摘要目的:探讨蒙药广枣总黄酮(TFFC)对早期激素性股骨头坏死兔细胞凋亡的影响及其作用机制。方法:将34只购自西安市迪乐普生物资源开发有限公司的新西兰雄性兔随机分为3组：模型组和治疗组各12只，对照组10只，采用核磁共振(MRI)、病理组织学以及免疫组织化学来验证TFFC治疗股骨头坏死的作用。计量资料组间比较为 t检验，计数资料组间比较为 χ2检验。 结果:MRI结果显示TFFC可改善股骨头坏死区域影像学改变；病理组织学显示：治疗组兔股骨头坏死发生率(45.46%)明显低于模型组(80.00%)( χ2＝13.230， P< 0.05)，且治疗组的空骨陷窝率明显低于模型组[(16.36±2.74)%比(22.35±3.15)%， χ2＝4.950， P< 0.05]，差异有统计学意义；与对照组比较，模型组B细胞淋巴瘤/白血病-2(bcl-2)基因阳性细胞表达率明显下降[(13.04±2.05)%比(9.71±1.27)%， χ2＝4.960， P< 0.05]，bcl-2相关X蛋白(bax)阳性细胞表达率明显增加[(11.51±0.63)%比(23.96±2.72)%， χ2＝15.460， P< 0.05]，差异有统计学意义；而治疗组与模型组比较，bcl-2阳性细胞表达率明显升高[(21.49±1.16)%比(9.71±1.27)%， χ2＝12.490， P< 0.05]，bax阳性细胞表达率明显降低[(19.00±1.61)%比(23.96±2.72)%， χ2＝6.370， P< 0.05]，差异有统计学意义。 结论:TFFC可能通过上调bcl-2、下调bax的抗凋亡作用来干预早期激素性股骨头坏死。

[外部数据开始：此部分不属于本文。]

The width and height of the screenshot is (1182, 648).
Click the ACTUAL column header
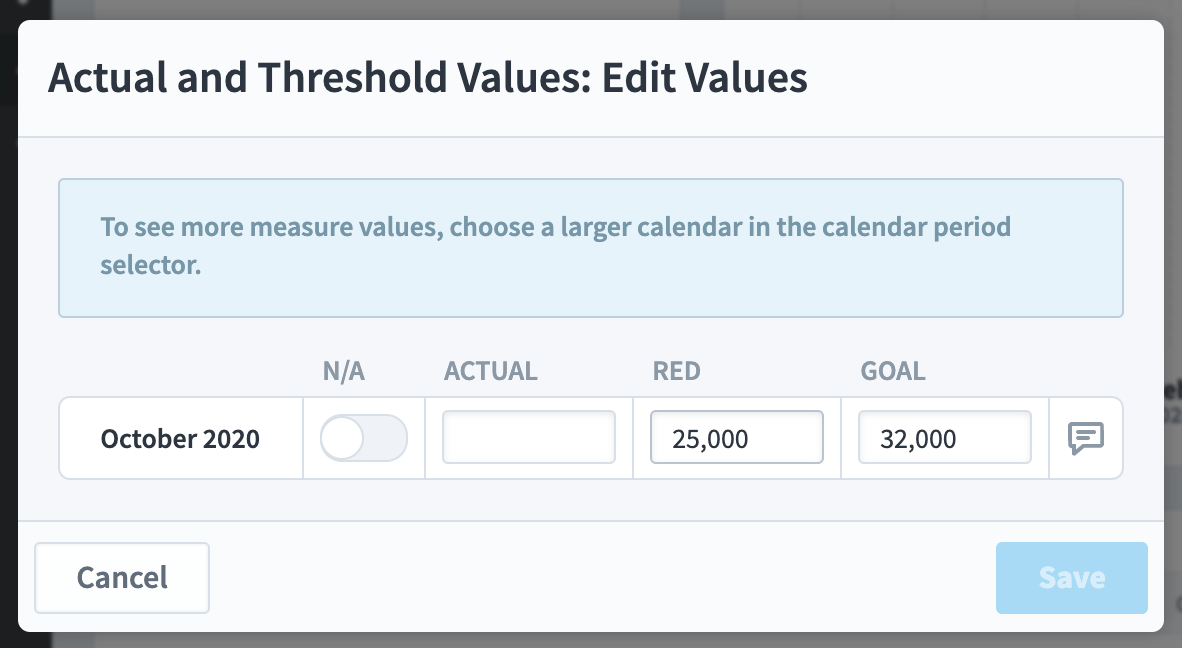tap(491, 371)
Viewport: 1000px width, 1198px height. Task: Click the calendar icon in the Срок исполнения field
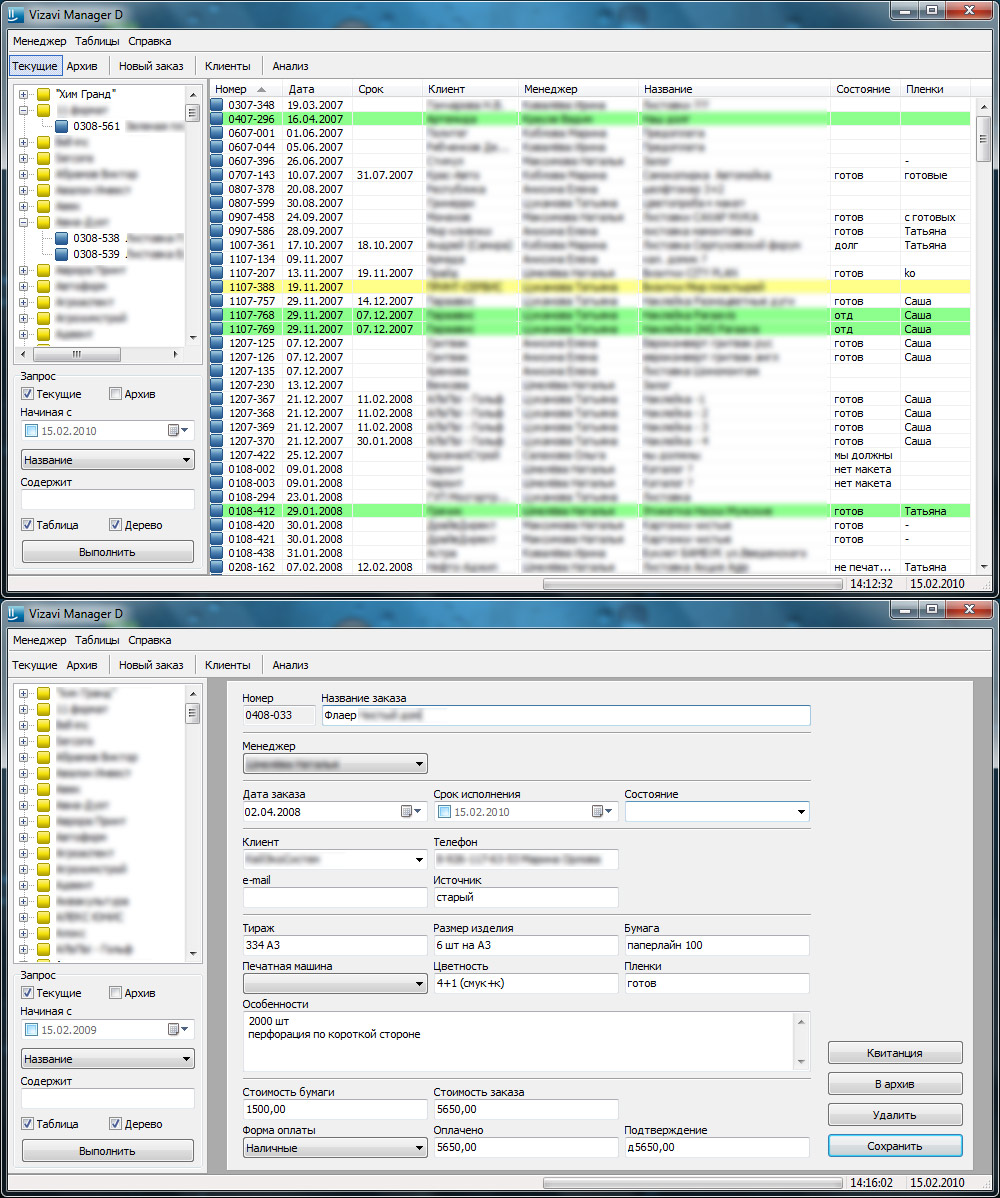(x=597, y=812)
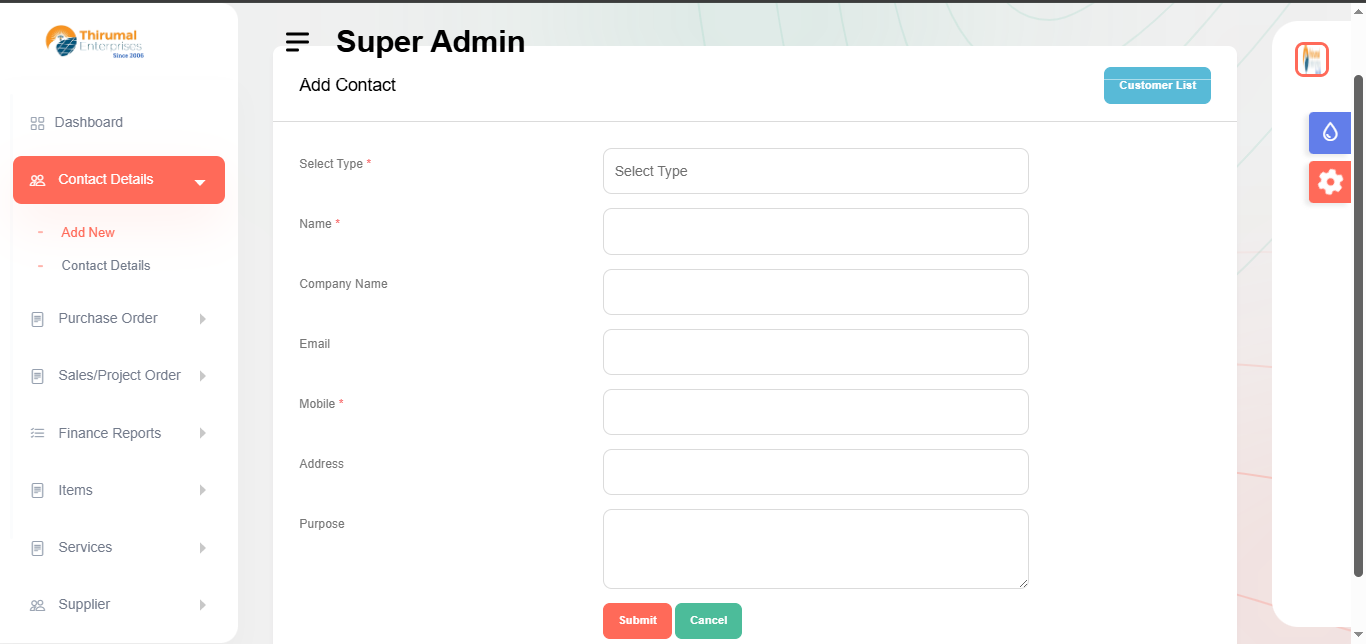Open the Services menu item

(85, 547)
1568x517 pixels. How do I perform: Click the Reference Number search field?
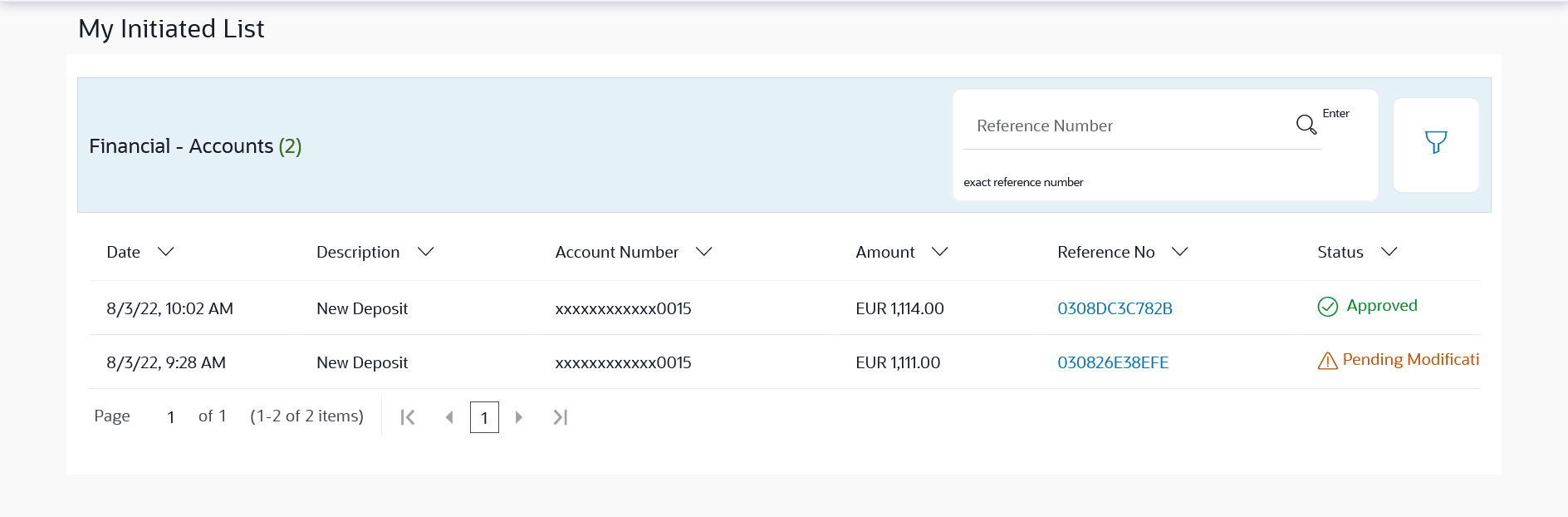pos(1129,126)
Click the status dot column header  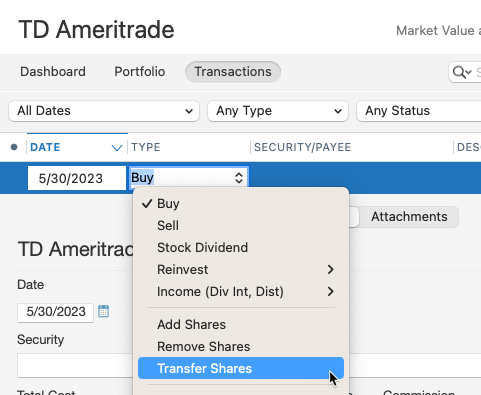(14, 147)
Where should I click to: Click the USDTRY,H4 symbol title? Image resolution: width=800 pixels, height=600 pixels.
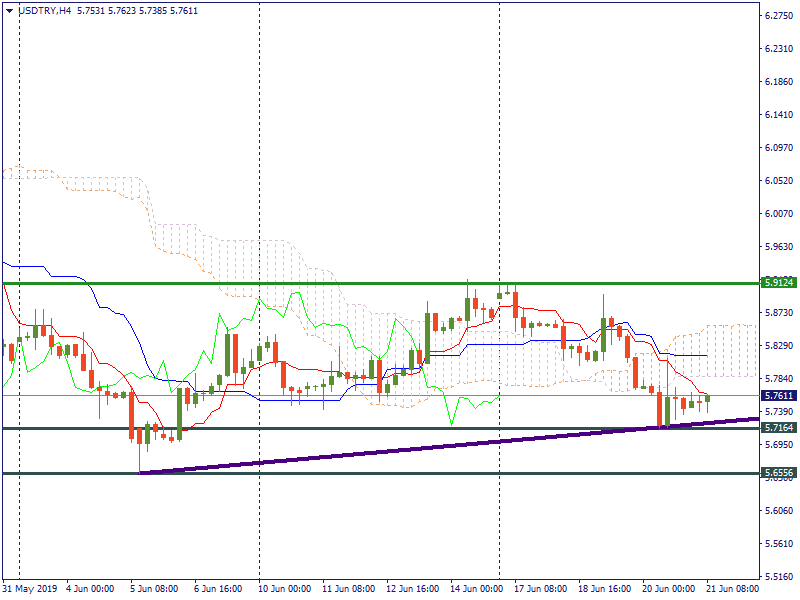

abstractsObjective:To investigate the effect of mongolian medicine total flavones of fructus chorspondiatis (TFFC) on apoptosis of rabbits with early steroid-induced femoral head necrosis and its mechanism.Methods:A total of 34 New Zealand male rabbits purchased from Xi’an Dilepu Biological Resources Development Co., Ltd. were randomly divided into 3 groups: model group ( n=12), treatment group ( n=12) and control group ( n=10). Nuclear magnetic resonance (MRI), histopathology and immunohistochemistry were used to verify the efficacy of TFFC in the treatment of femoral head necrosis. T test and Chi-square test were used for the comparison between the two groups. Results:MRI results showed that TFFC could improve the imaging changes of femoral head necrosis. Histopathology showed that the incidence of femoral head necrosis in the treatment group (45.46%) was significantly lower than that in the model group (80.00%) ( χ2=13.230, P< 0.05), and the rate of empty bone lacuna in the treatment group was significantly lower than that in the model group [(16.36±2.74)% vs. (22.35±3.15)%, χ2=4.950, P< 0.05]. As compared with the control group, the expression rate of B-lymphoma-2 gene (bcl-2) positive cells in the model group decreased significantly [(13.04±2.05)% vs. (9.71±1.27)%, χ2=4.960, P< 0.05], and that of B lymphoma-2 associated X gene (bax) positive cells increased significantly [(11.51±0.63)% vs. (23.96±2.72)%, χ2=15.460, P< 0.05]. As compared with the model group, the expression rate of bcl-2 positive cells in the treatment group increased significantly [(21.49±1.16)% vs. (9.71±1.27)%, χ2=12.490, P< 0.05], and that of bax positive cells decreased significantly [(19.00±1.61)% vs. (23.96±2.72)%, χ2=6.370, P< 0.05]. Conclusion:TFFC can intervene early steroid-induced femoral head necrosis by up-regulating bcl-2 and down-regulating bax.